Different Ways to Manage Apache Spark Applications on Amazon EMR

Different Ways to Manage Apache Spark Applications on Amazon EMR

Image result for apache spark on amazon emr

source: SlideShare

 

Technology has seen advancing rapidly in the last few years and so is the amount the data that is getting generated. There are a plethora of sources which generates unstructured data that carries a huge amount of information if mined correctly. These varieties of voluminous data are known as the Big Data which traditional computers or storage systems are incapable to handle.

To mine big data, the concept of parallel computing or clusters came into place popularly known as the Hadoop. Hadoop has several components which not only stores the data in the form of clusters but processes them in parallel as well. The HDFS or the Hadoop storage file system stores the big data while using the Map Reduce technique the data is processed.

However, most applications nowadays generate data in real-time which requires real-time analysis. Hadoop doesn’t allow real-time data storage or analysis as the data is processed in batches in Hadoop. To resolve such instances, Apache introduced Spark which is faster than Hadoop and allows data to be processed in real time. More and more companies have since transitioned from Hadoop to Spark as their application depends on real-time data analytics. You could also perform Machine Learning operations on Spark using the MLlib library.

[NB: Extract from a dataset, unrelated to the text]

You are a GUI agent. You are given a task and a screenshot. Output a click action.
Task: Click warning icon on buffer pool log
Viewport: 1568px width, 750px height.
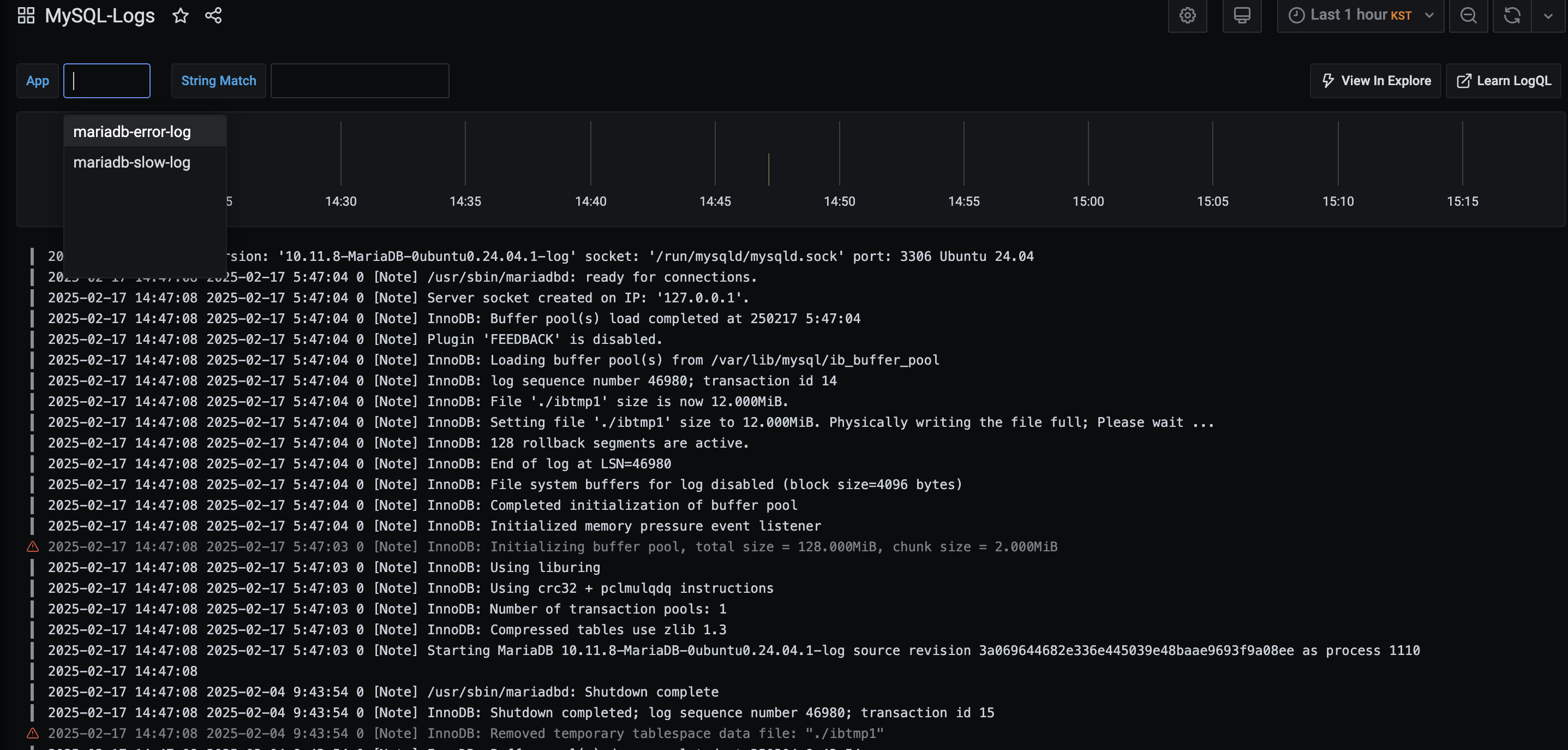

The computation in spark is done in memory, unlike Hadoop which relies on disk for computation. It is an elegant and expressive development application programming interface which allows fast and efficient SQL and ML operations on iterative datasets. Applications could be created everywhere and the power of Spark could be exploited as Spark runs on Apache Hadoop YARN. Within a single dataset in Hadoop, insights could be derived and the data science workloads could be enriched.

A common cluster could be shared by Spark and other applications by maintaining service and response consistency which is a foundation provided by the Hadoop YARN-based architecture. Working with YARN in HDP, one of the many data access engines now is Spark. A Spark Core and other libraries are present in the Apache Spark.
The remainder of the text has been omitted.